• [本文抜粋]
========================================
本間宗究「ちきゅうブッタ斬り」(7)

著者: 本間宗究 ほんまそうきゅう : ポスト資本主義研究会会員
タグ: , , , ,

崩壊を始めた信用本位制 

  現在の金融混乱は、「1971年のニクソンショック」に根本的な原因が存在するということは、世界中の人々が認識を持ち始めたようだが、残念ながら、「過去40年間の通貨制度」については、全く理解が進んでいないようである。つまり、この間は、「どのような本位が存在し、現在の金融大膨張に繋がったのか?」ということだが、ほとんどの人が考えていることは、「管理通貨制度」とか「ドル本位制」というような、「通貨制度の基本」からは、大きく逸脱した意見になっているのである。

  つまり、「お金」というものは、根本に、「本位」という「絶対的な価値基準」が存在し、その本位を元にして、「不換紙幣」や「兌換紙幣」などの「通貨」が発行されるのである。別の言葉では、「最終的な信用の担い手」が存在しない限り、「通貨の発行は不可能である」ということだが、この点については、「歴史上の何人も、貨幣の謎を解明した人はいない」と言われているように、依然として、「人類の暗闇の部分」とも考えられるのである。

  そして、「過去40年間」に起きたことは、「このことを利用して、政府や中央銀行、あるいは、メガバンクなどが、大量の資金を生み出した」ということだったが、一方で、多くの大衆は「お金の奴隷」となり、「訳も分からずに、正体の知れないお金を欲しがった」という状況でもあったのである。そのために、私自身は、「1996年頃」から、「現在の通貨制度は、信用本位制である」と主張し、「金融の大膨張は、将来、大きな禍根を残すことになる」と訴え続けてきたのだが、実際に起きたことは、「歴史上、最大規模の金融バブル」だったのである。
========================================
• [提供データ]
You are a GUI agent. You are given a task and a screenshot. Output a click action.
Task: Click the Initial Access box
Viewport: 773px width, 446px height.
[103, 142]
========================================
• [取り組む課題]
**a.** 信用本位制についての文章にある次の一文を英語に訳せ。「つまり、「お金」というものは、根本に、「本位」という「絶対的な価値基準」が存在し、その本位を元にして、「不換紙幣」や「兌換紙幣」などの「通貨」が発行されるのである。」
**b.** 信用本位制についての文章で、過去40年間に大量の資金を生み出したとされる主体をすべて挙げよ。
**c.** 信用本位制についての文章を、最後の文の後から再開して書き継げ。

• [課題の結果]
**a.** In other words, money has at its root an "absolute standard of value" called a "standard," and on the basis of that standard, "currency" such as "inconvertible paper money" and "convertible paper money" is issued.

**b.** 政府、中央銀行、メガバンク

**c.**
  別の言葉では、現在の通貨制度というのは、根本の「本位」が、人々の「信用」や「錯覚」であり、また、世界的なコンピューター・ネットワークを利用して、膨大な量の「電子マネー」が創り出されたということである。そして、この時に、世界中の人々が、「お金さえあれば、人生は安泰だ」と考え、「影も形もない、単なる数字」を欲しがったのだが、現在では、徐々に、この「呪縛」から解き放たれているようにも感じられるのである。

  また、この混乱が、「今後、どのような結末を迎えるのか?」という点については、やはり、過去の歴史が教えてくれているものと考えているが、基本的な点としては、「バブルは、必ず、弾ける運命にある」ということであり、今回も、世界中の人々が、現在の「お金」は、「裸の王様だ」と気付いた時に、歴史上、最大規模の「通貨のバブル」がはじけ、一挙に、本当の混乱が始まるものと考えている。(8月26日)

————————————————————————————————————————————————————————

ヨーロッパの金融危機

  ギリシャの1年国債金利が、9月14日時点で、「141%」にまで上昇している。つまり、日本の「闇金融」のような金利になっているのだが、興味深い点としては、「ドイツの10年国債金利は、史上最低レベルにまで低下した」という事実である。つまり、極端な二極化が進展しているのだが、この裏側には、想像以上の力が働いていることが考えられるようだ。具体的には、「国債価格の下落を、極端に恐れる人たちが存在するのではないか?」ということであり、また、「このままでは、ギリシャがユーロから離脱するのではないか?」と懸念する人々の存在し、「国債を買い支えているのではないか?」ということである。

  また、今回の金融危機については、「ヨーロッパ」の状況だけを見るのではなく、「アメリカ」や「日本」も含めた、世界全体を考える必要性があるのだが、より根本的な点としては、「過去数百年」という期間に、どのような推移を経て、現在の「金融システム」や「通貨制度」が形成されたのかを理解することが必要とされているのである。そして、これらのことが十分に認識された時には、世の中が、新たな段階へと進化することも想定されるのだが、問題は、やはり、今後の金融混乱である。

  つまり、現在では、「金融機関の資金繰り」に関して、大きな問題が出始めているようであり、そのために、「金融株の値下がり」という事態に見舞われているのだが、この点に関して、少しだけ時間を進めると、「金融機関が国債を買えなくなると、どのようなことが起きるのか?」という疑問につながるのである。別の言葉では、現在のような、「株式を売り、国債を買う」という手法を駆使して、問題の先送りが図られている状況が、「根本的に行き詰ってしまうのではないか?」ということである。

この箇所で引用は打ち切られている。